En el último siglo el pensamiento de derecha en el Perú no ha producido un proyecto para el país. Es verdad que en ese lado del espectro están hombres como José de la Riva Agüero y Víctor Andrés Belaunde, cuya estatura no es comparable con la de quienes hoy intentan producir razonamientos conservadores. Pero, aun tomando en cuenta a aquellas figuras, el resultado es que los pocos pensadores de derecha que el país ha conocido en estos cien años no lograron dotar a este sector de una conciencia que superara los intereses inmediatos de quienes dominaron el país política y económicamente.

Antes que bruta, nuestra derecha es notoriamente ignorante y desapegada del país, si se la compara con sus pares sudamericanos. La nuestra es una dirigencia no cultivada, que no lee y, en consecuencia, no ha aprovechado el gran caudal de producción intelectual producido en el país durante las últimas décadas. Creen equivalente su patrimonio a su conocimiento y desprecian el saber al que nunca han echado mano para mandar.

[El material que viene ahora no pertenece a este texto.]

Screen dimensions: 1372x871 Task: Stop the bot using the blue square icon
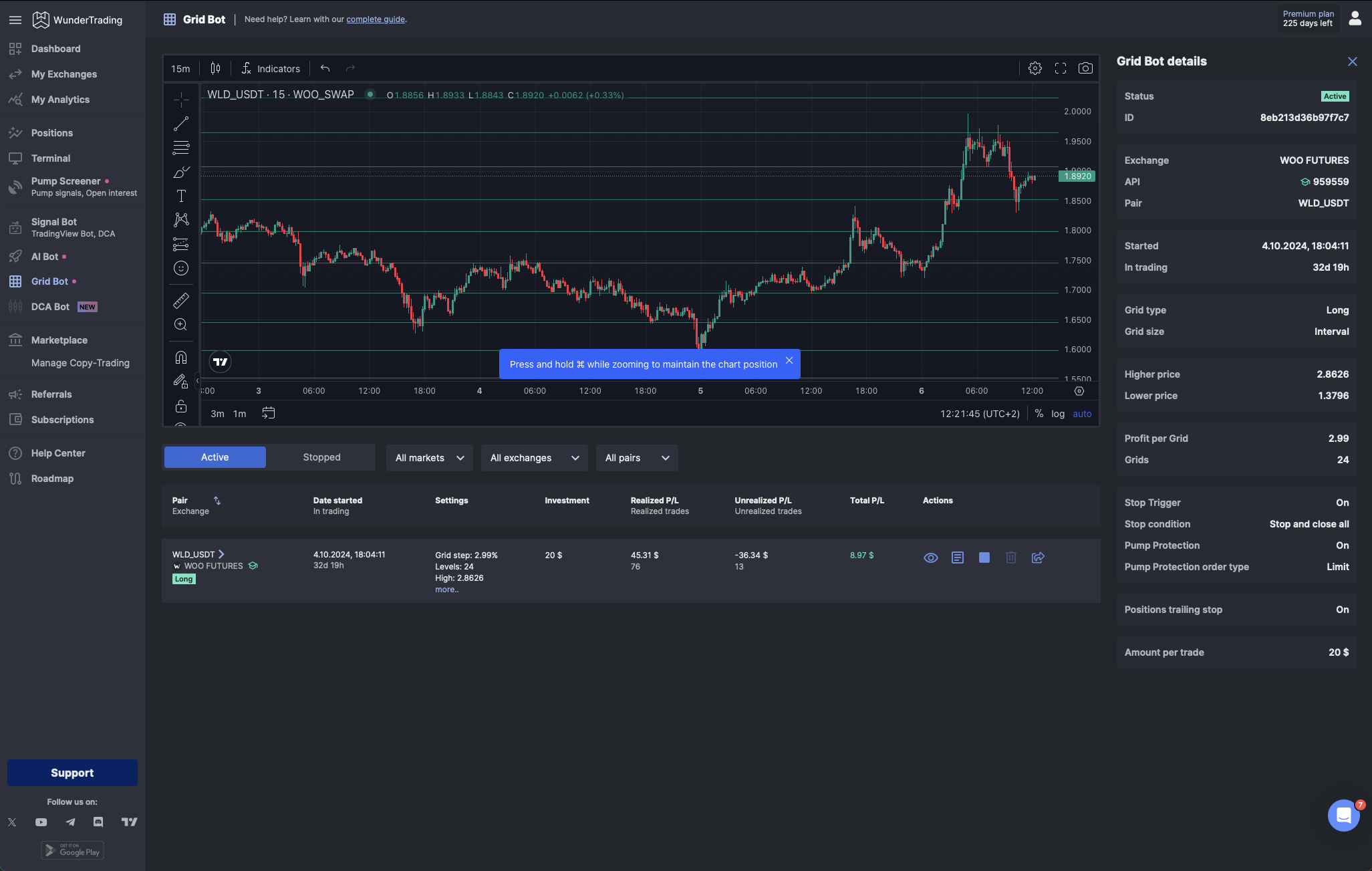984,557
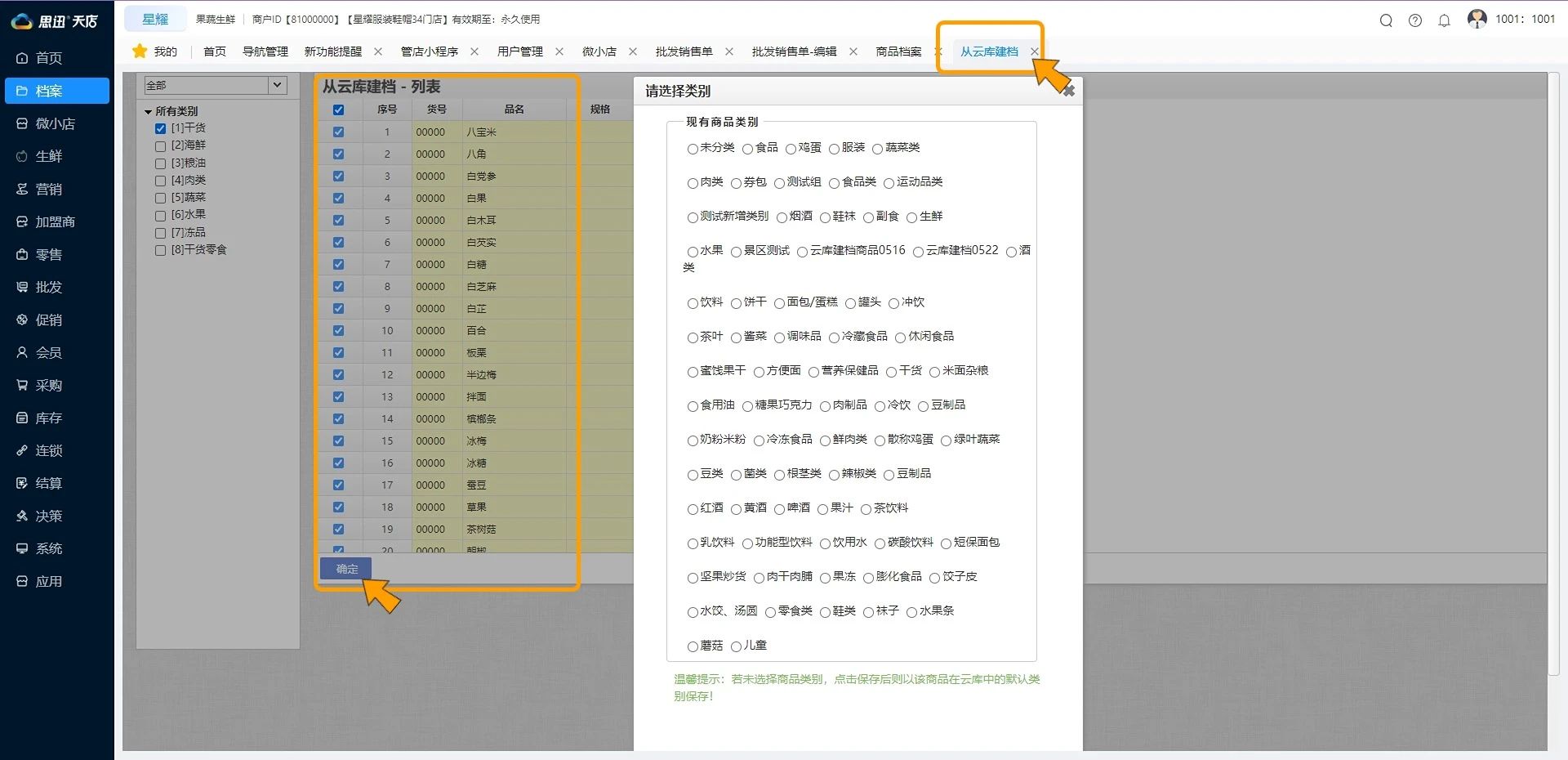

Pero la escasez intelectual del conservadurismo peruano no es reciente. Desde esas trincheras –en las que durante décadas se miró a París y luego a Miami– nunca en estos cien años se intentó perfilar un país en el que todos estuvieran, siquiera retóricamente, incluidos. Fueron gentes que enviaban a sus mujeres a parir en Estados Unidos para que sus cachorros tuvieran el ansiado pasaporte azul.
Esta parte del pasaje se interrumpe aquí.